Photo by JOSH ALDRICH/Advocate staff -- for Josh's story -- Red Deer Rampage's Pearce Just scores on Edmonton Warriors goalie John McMillan

Photo by JOSH ALDRICH/Advocate staff -- for Josh's story -- Red Deer Rampage's Pearce Just scores on Edmonton Warriors goalie John McMillan

Rampage advance to provincial finals for first time since 2007

The Red Deer TBS Rampage will be looking to make history next weekend with their first ever provincial championship. The Rampage advanced to the provincial tournament with a 3-1 semifinal series win over the Edmonton Warriors on Saturday at the Kinex Arena in Red Deer, winning Game 4 10-6.

The Red Deer TBS Rampage will be looking to make history next weekend with their first ever provincial championship.

The Rampage advanced to the provincial tournament with a 3-1 semifinal series win over the Edmonton Warriors on Saturday at the Kinex Arena in Red Deer, winning Game 4 10-6.

The Rampage had made it to three-straight North Division championships, but had not advanced to the provincial final since 2007. This year a new format was introduced with the top two teams from both divisions advancing to a tournament in Calgary. The Rampage will be joined by the Saskatchewan SWAT out of the North, and the Calgary Jr. Mountaineers and Calgary Chill out of the South.

“There was a lot of celebrating because of how tough and physical the series was but we haven’t accomplished anything,” said head coach Ron Just. “We’re definitely happy to be going but the work is just beginning.”

Davis Reykdal had three goals and two assists to pace the Rampage’s offence, while Spencer Lee had two goals and three assists. Pearce Just also had two goals with singles coming from Dawson Reykdal, Connor Hartley and Reid Swier. Ryan Beatson had three assists. Darrian Banack picked up the win in net for Red Deer, though he was lifted in the third period for Rhett Baldwin.

Tyler Sonnichsen had two goals and an assist for Edmonton while Drew Gingras scored twice. Ryan Ewashko and Andre Stobbe chipped in with one goal each while John McMillan took the loss in net.

Game 4, like the previous three, was closely contested. Though Red Deer opened up an 8-3 lead in the third period, the Warriors got the game to within two goals with 6:58 remaining.

But Red Deer stopped the rally with Lee’s first goal of the game, just eight second later. Lee then put the game away at 17:13 of the third period.

Just was impressed with the way his team responded after giving up three power-play goals in 1:32, and four goals in 2:57.

“It’s an emotional game, you want to stay level headed but still play with intensity — we played undisciplined,” said Just. “We got a bunch of penalties, we deserved everyone we got, but they were dumb penalties … it was just the emotion caught up with some of the guys.

“We’ve probably had more tight games than anyone in the league this year. When we get down tot he end and it’s a two-goal game, I feel pretty good with how our team is going to respond.”

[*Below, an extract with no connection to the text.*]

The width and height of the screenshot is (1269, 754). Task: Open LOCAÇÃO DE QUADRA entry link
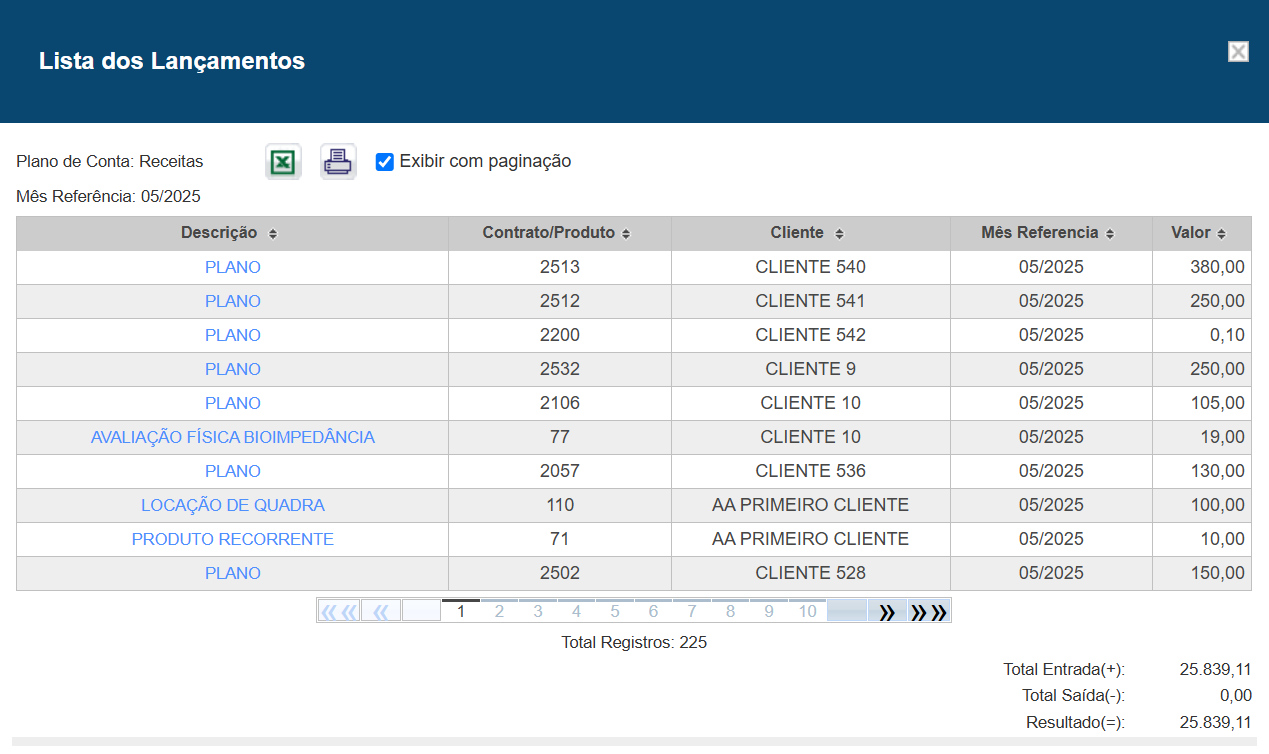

Until that point in the third period, the Rampage’s penalty kill was suffocating. They scored three short-handed markers while killing seven other Edmonton power plays.

It was a big turnaround from the regular season when the Warriors scorched the Rampage with the man advantage.

“Our PK guys really listened to what we wanted to do and really focused on taking away their great shooters,” said Just. “In lacrosse, you should score on three quarters of your power plays, that was the game right there.”

The Rampage’s biggest offensive threat during the regular season, Reykdal (33 goals, 42 assists, 75 points in 14 games) backed up his gaudy stats on Saturday night. He posted five points, including a flashy behind-the-back goal at 17:54 of the second period to give Red Deer a 6-2 lead into the second intermission. He also assisted on both of Lee’s back-breaking goals in the third frame.

“In the third period especially when we started getting into penalty trouble, it was important for us to bear down and get focused, and we scored those two goals and shut them out for the rest of the game,” said Reykdal, 20. “Just mentally sticking to our own game and staying out of the box was the most important thing.”

The five-foot-10, 160-pound Reykdal is part of the veteran core of players on the Rampage. He is in his fourth year of eligibility while they have six players in their final season. But this will not be a case of one final kick at the can before a massive rebuilding program with six first year players gaining valuable experience this season and playing big roles.

“I think we’re deeper than every team in the league, so you might have to play four or five games in three days … so if we play smart it should favour us,” said Just.